In a move that should make people more confident about riding bicycles throughout Concord, 11 new repair stations are being set up around the city.

By this weekend they should be available at Terrill Park, the YMCA, NHTI, and several city schools, with one in Boscawen on the Northern Rail Trail, among other sites.

“They’re wonderfully spread out across the city,” said Tim Blagden, a board member of the Central New Hampshire Bicycle Coalition, which is overseeing the project. “You’re not serving the same crowd at five different destinations along a rail trail … It’s different people using every site.”

The installation of the 11 Fixit Stations from Dero, a Minnesota firm that makes various bicycle-related products, is the latest step in getting more people pedaling around town instead of driving.

“We’re trying to establish more of a bike culture. It’s better for the planet, better for everybody’s health,” he said.

Deb Smith, health and wellness director for NHTI said health, as well as convenience, were among the reasons that the school welcomed a Fixit Station near Grappone Hall, to go along with its many bicycle racks and a bike-share program that has operated for several years.

“Tim (Blagden) asked us and we said ‘absolutely, it would be fantastic.’ If all goes well, we might try to get another one, on the other side of campus,” she said.
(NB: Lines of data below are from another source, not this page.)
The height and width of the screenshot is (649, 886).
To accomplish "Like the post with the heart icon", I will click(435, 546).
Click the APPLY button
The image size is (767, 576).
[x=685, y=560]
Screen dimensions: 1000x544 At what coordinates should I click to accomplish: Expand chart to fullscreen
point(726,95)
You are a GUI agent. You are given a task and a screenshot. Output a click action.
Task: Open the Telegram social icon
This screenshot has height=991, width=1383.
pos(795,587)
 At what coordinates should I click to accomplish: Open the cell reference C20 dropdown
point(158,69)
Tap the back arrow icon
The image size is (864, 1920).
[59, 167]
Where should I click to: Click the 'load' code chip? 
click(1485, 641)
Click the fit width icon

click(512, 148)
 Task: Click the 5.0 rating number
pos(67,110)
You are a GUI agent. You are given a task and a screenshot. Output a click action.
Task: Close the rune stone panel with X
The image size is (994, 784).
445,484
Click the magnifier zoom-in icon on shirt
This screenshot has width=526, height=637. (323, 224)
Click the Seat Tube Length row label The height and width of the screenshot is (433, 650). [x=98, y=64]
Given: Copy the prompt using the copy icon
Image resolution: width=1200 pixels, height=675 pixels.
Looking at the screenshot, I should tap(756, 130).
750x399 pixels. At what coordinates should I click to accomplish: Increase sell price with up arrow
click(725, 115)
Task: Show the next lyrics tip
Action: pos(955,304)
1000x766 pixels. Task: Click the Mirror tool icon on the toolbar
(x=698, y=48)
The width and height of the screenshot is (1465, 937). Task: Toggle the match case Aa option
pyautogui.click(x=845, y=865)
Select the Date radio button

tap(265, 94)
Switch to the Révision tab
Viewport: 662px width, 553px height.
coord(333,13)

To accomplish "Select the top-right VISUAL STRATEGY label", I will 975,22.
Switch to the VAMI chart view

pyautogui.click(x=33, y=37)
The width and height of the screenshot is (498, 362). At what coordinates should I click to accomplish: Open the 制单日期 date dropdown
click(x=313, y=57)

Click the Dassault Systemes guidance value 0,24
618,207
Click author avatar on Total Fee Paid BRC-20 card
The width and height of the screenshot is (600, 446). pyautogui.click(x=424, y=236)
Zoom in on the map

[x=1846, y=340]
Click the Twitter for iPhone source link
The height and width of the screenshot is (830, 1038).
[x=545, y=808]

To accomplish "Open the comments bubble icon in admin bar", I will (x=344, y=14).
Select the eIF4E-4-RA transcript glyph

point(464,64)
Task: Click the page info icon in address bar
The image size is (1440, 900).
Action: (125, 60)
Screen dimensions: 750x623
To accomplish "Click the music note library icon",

Each station has an air pump that works on both common types of bike-tire valves and a half dozen tools attached with cables that can be used for everything from changing a flat tire to tightening a loose seat. A horizontal hanger arm lets the rider elevate their bike while making repairs.

Dero says more than 700 of the free public stations exist worldwide, from Hawaii to Alaska, from Chile to Australia, and throughout Europe.

Stations exist in Keene, Nashua and Hanover, but the bulk of the state’s collection are in the Concord region, including five along the Concord-Sunapee Rail Trail. They can be located via an online map at: dero.com.

Blagden said attempts to get more Fixit Stations were boosted by a grant that overcame each location’s need to pay $250 or more.

“Once we got the money out of the way, thanks to a grant, all of these destinations stepped up. The idea was, where can you find huge pockets of potential bike riders?” he said.

The repair sites are part of a push to develop more bicycling infrastructure. Protecting biking lanes on roads is the most obvious need but more places to easily and safely park bicycles is also important.